Adaptive Learning Algorithms for Transferable Visual Recognition
Understanding visual scenes is a crucial piece in many artificial intelligence applications ranging from autonomous vehicles and household robotic navigation to automatic image captioning for the blind. Reliably extracting high-level semantic information from the visual world in real-time is key to solving these critical tasks safely and correctly. Existing approaches based on specialized recognition models are prohibitively expensive or intractable due to limitations in dataset collection and annotation. By facilitating learned information sharing between recognition models these applications can be solved; multiple tasks can regularize one another, redundant information can be reused, and the learning of novel tasks is both faster and easier.
In this thesis, I present algorithms for transferring learned information between visual data sources and across visual tasks - all with limited human supervision. I will both formally and empirically analyze the adaptation of visual models within the classical domain adaptation setting and extend the use of adaptive algorithms to facilitate information transfer between visual tasks and across image modalities.

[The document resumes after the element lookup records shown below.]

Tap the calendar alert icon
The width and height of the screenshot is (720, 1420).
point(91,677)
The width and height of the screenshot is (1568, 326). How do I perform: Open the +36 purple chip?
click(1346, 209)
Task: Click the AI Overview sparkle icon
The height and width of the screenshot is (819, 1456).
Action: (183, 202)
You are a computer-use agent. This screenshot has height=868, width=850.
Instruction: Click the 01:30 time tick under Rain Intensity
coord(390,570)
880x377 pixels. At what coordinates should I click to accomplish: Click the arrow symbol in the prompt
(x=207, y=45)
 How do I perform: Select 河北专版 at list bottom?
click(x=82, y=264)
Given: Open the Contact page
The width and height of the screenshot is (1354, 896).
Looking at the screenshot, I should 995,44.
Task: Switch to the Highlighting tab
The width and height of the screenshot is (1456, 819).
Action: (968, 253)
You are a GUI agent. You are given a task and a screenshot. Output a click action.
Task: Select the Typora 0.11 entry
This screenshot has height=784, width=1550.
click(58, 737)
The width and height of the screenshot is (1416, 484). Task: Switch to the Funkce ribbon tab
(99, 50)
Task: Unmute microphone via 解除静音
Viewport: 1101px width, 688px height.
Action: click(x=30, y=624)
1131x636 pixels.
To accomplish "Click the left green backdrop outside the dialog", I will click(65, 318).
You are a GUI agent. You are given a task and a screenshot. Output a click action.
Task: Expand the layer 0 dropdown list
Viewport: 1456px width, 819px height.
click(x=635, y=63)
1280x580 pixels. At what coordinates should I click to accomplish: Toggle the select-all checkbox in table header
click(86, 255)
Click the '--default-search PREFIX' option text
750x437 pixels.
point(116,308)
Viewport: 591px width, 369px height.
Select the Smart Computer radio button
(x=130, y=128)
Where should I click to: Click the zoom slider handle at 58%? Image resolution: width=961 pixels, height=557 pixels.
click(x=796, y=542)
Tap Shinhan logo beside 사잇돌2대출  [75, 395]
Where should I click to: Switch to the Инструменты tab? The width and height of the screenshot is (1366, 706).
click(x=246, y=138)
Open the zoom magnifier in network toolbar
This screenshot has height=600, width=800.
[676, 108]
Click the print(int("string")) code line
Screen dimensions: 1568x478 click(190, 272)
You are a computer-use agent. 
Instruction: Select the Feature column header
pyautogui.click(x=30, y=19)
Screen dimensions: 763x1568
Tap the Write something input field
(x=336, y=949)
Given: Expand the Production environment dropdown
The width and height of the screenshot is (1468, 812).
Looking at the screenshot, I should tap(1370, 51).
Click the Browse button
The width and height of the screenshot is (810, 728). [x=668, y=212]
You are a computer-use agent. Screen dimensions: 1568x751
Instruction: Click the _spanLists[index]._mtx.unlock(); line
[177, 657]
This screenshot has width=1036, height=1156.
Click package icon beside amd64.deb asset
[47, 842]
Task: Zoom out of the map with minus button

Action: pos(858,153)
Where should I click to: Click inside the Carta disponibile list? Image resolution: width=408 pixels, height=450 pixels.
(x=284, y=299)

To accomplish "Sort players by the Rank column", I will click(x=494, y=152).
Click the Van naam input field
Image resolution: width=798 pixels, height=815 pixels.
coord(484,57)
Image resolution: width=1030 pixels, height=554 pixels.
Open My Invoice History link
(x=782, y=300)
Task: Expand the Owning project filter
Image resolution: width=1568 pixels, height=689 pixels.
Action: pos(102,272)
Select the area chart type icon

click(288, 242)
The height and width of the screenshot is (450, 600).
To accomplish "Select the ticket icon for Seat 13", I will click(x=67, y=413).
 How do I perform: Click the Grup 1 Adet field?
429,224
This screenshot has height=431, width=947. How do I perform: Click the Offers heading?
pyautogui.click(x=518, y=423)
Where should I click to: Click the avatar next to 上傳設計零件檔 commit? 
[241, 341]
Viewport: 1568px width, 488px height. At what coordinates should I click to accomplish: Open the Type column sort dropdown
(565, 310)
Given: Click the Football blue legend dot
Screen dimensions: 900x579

Most visual recognition systems learn concepts directly from a large collection of manually annotated images/videos. A model which detects pedestrians requires a human to manually go through thousands or millions of images and indicate all instances of pedestrians. However, this model is susceptible to biases in the labeled data and often fails to generalize to new scenarios — a detector trained in Palo Alto may have degraded performance in Rome, or a detector trained in sunny weather may fail in the snow. Rather than require human supervision for each new task or scenario, this work draws on deep learning, transformation learning, and convex-concave optimization to produce novel optimization frameworks which transfer information from the large curated databases to real world scenarios.